### WHAT IS EXPECTED
Please repeat every record below exactly as written, but leave out the pictures.
↓
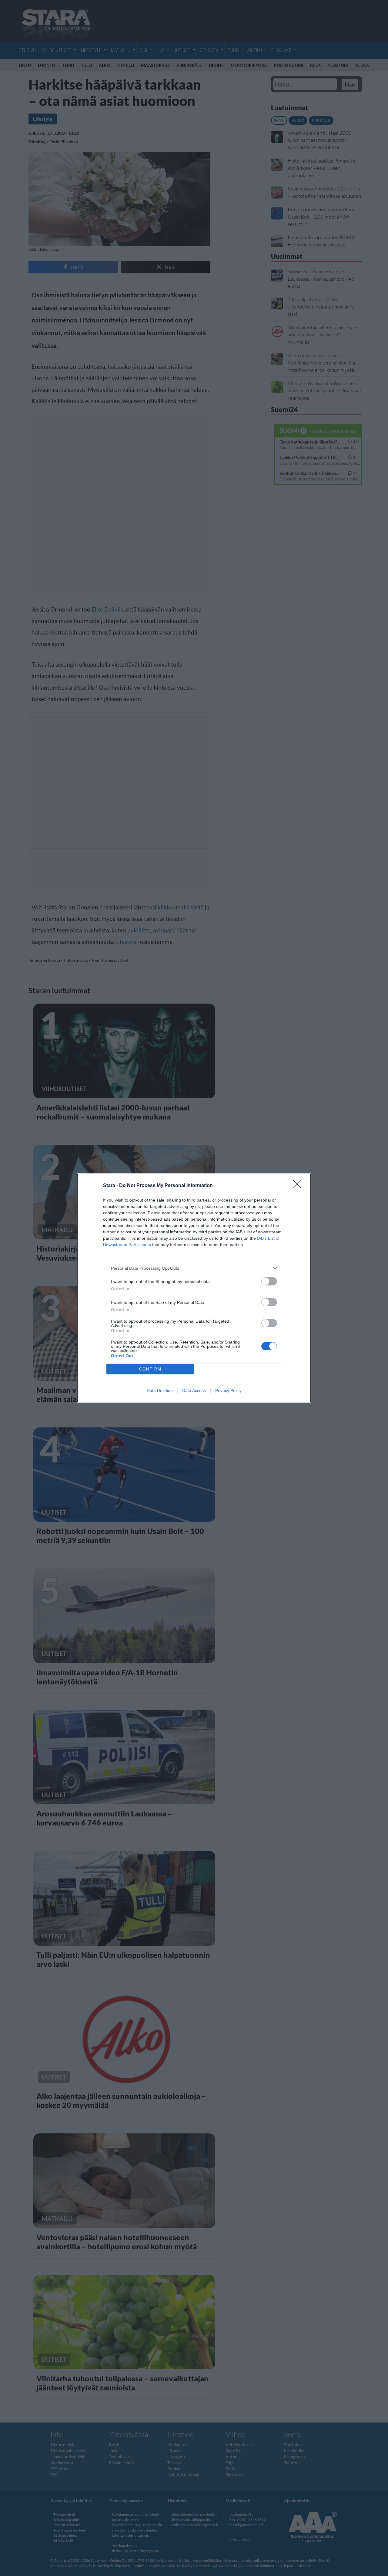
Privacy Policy (228, 1390)
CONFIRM (150, 1369)
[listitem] (194, 1268)
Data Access (194, 1390)
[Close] (299, 1186)
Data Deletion (160, 1390)
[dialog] (194, 1288)
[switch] (269, 1281)
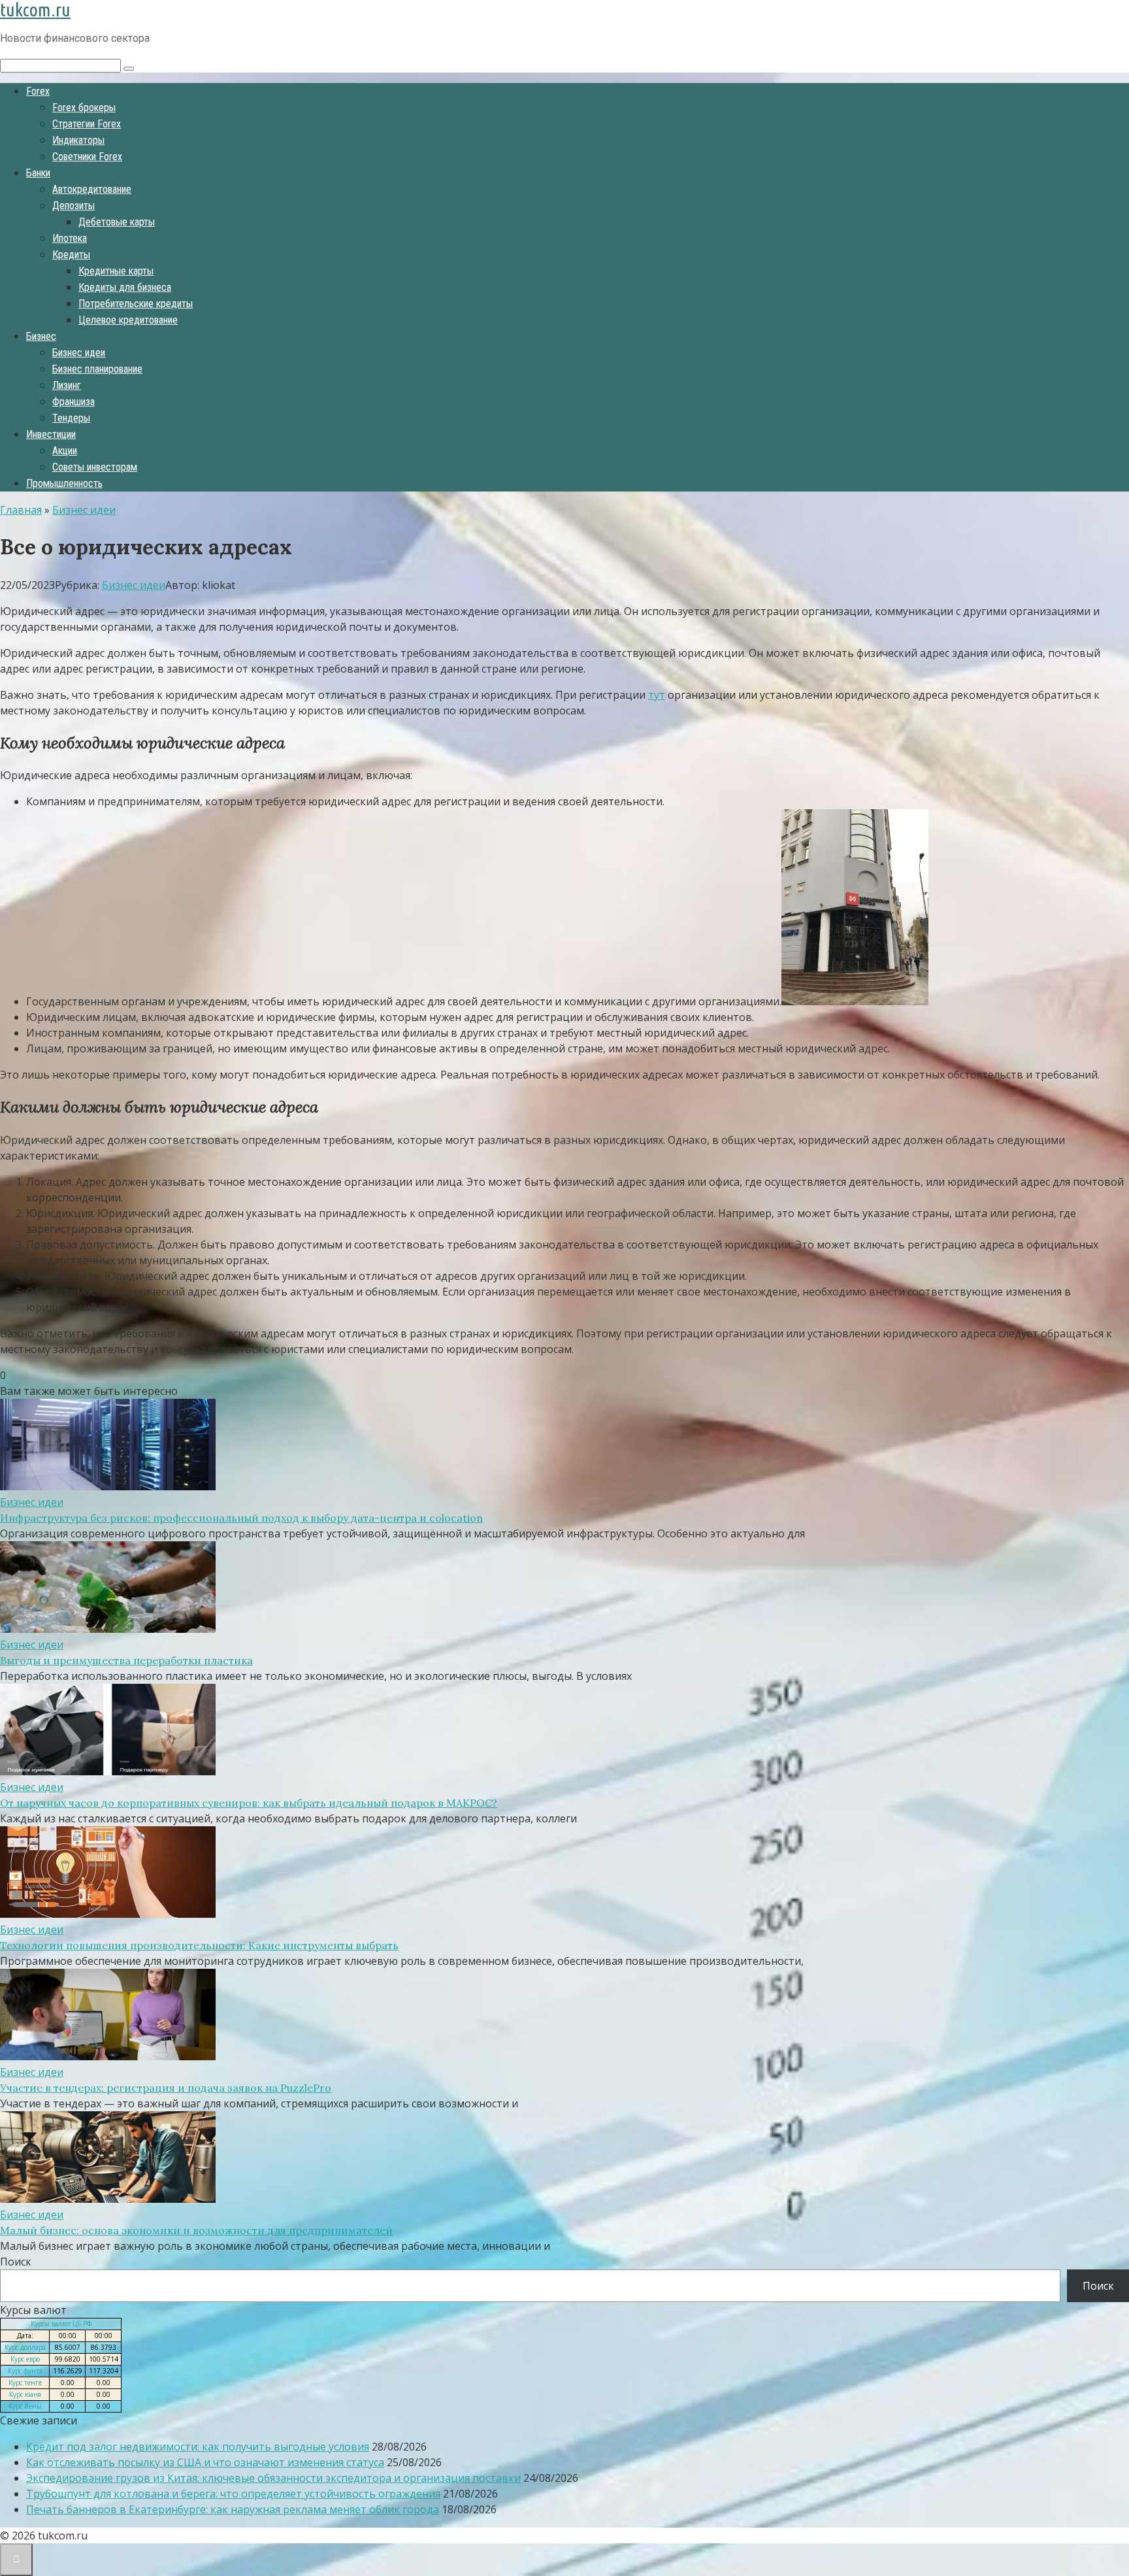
↑
### FINAL ANSWER
Privacy Policy (228, 1390)
CONFIRM (150, 1369)
[listitem] (194, 1268)
Data Access (194, 1390)
[Close] (299, 1186)
Data Deletion (160, 1390)
[dialog] (194, 1288)
[switch] (269, 1281)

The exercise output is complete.